# insurance on a R33 GTS-T??



## lou (Sep 27, 2005)

hi there.

i was looking at skylines a while back, prob the R33 GTR at the time but money dropped so put it on hold for a while.

i canafford a GTS-T now which i do like anyway but looking at insurance side before i look to buy.

im female
24 years old
5 or 6 years NCD (cant remember exactly lol)
3 points (SP30)
i none fault accident and claimed on other parties insurance.

will i be able to get decent insurance? what sort of figure will i be looking at to compare with?

thanks


----------



## cong (Nov 22, 2006)

i would say it would be about £1000 maybe theres too much circumstance to factor in so its quite hard to get a estimate
e.g me

male
26
m24 ( very high postcode much worse then my previous se2 postcode)
8 years ncb
gtr33 with mods stage 1 tune with approx 400 bhp
cat 1
7500 miles pa
3 points
£719 full comp protected with keith micheals


----------



## Eikichi (Jul 25, 2006)

Best thing to do would be to shop for insurance & ask for quotes

Like Cong said, loads of factors may vary your quote
For me:
male
27
2 years ncb
r33 gts25t with basic mods (wheels, exhausts, filter)
cat 1
3~4,000 miles pa
12 points
~£800 with Ensleigh but got the policy through Sky Insurance (but I got a 2nd car insured with them)

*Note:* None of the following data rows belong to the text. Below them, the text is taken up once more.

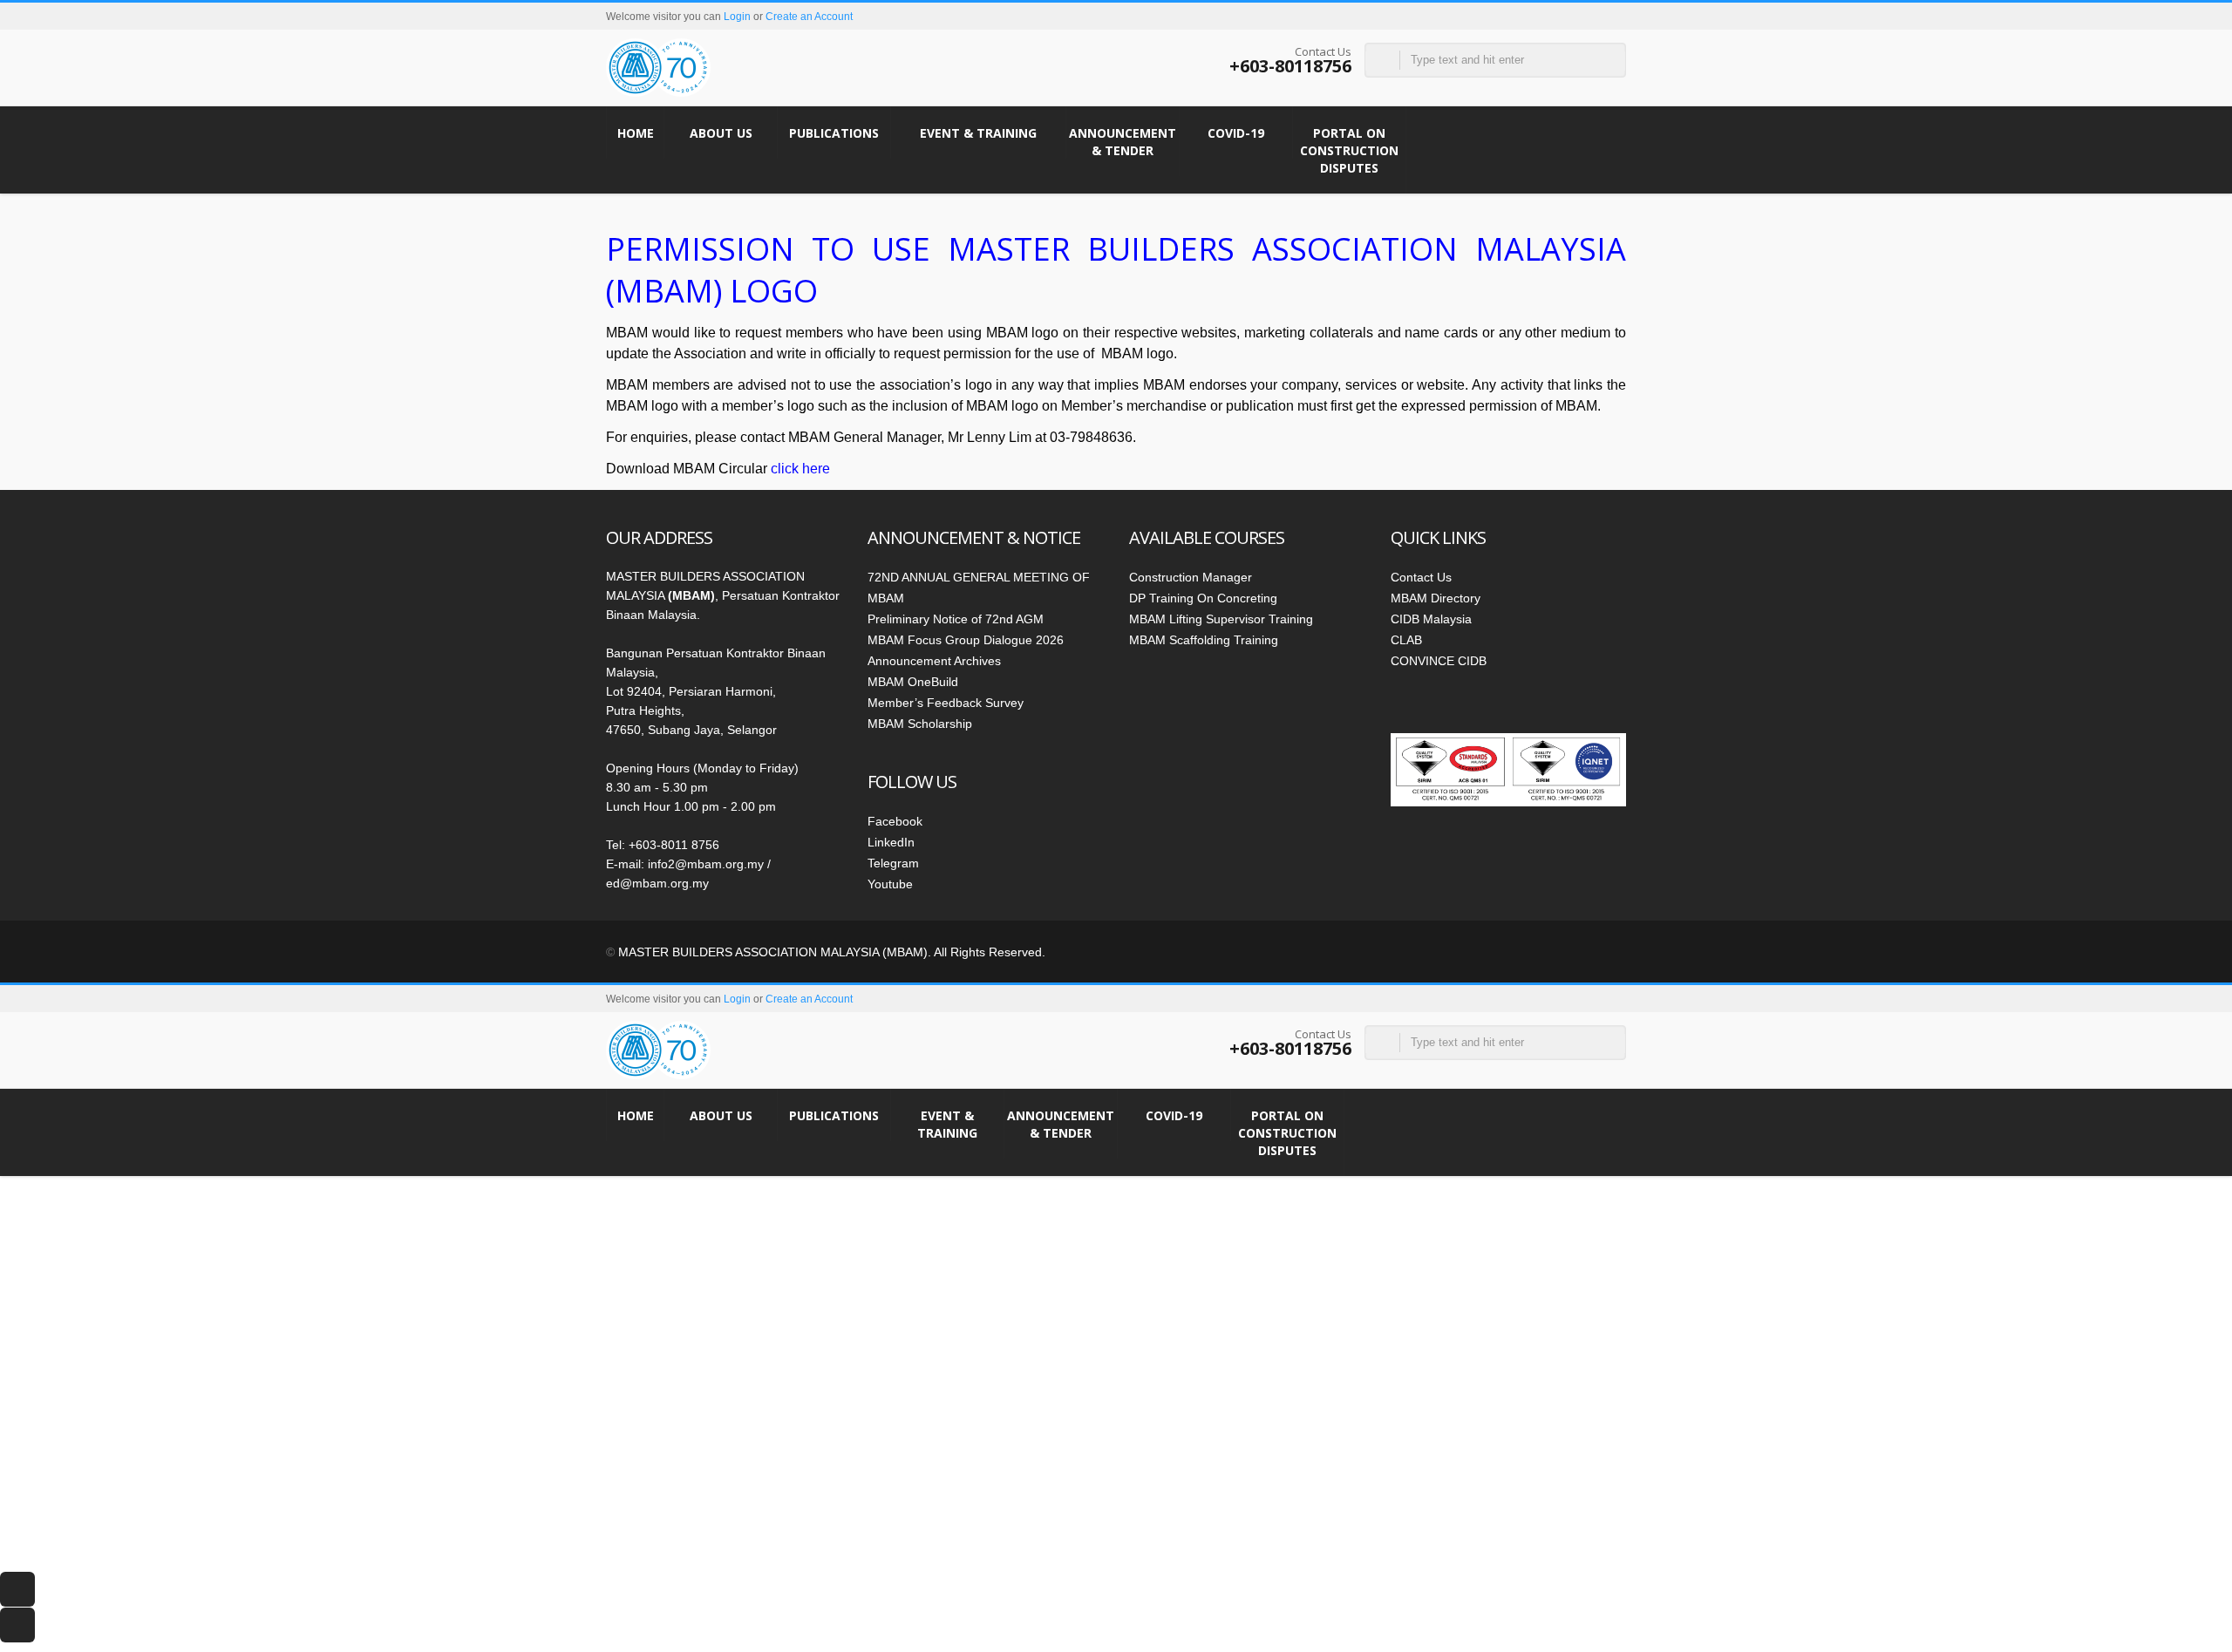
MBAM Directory (1435, 598)
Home (635, 133)
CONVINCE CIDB (1439, 661)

As I said, shopping will give you a better idea


----------



## skyline.g.a.f. (Feb 25, 2007)

*insuring a gtst*

just had a quote on mine for next month. i currently pay £1900 with 0 no claims bonus 1 x sp60 and an accident last year wich was my fault and my car got wrote off and the other car got repaired. my new quote is £1200 fully comp with heritage. [ ask to speak to martin hamer ] this is on a classic policy so you are not insured to drive other cars and milage is limited to 5000. so for a lass like yourself i would expect between £650.00 - £1000 .


----------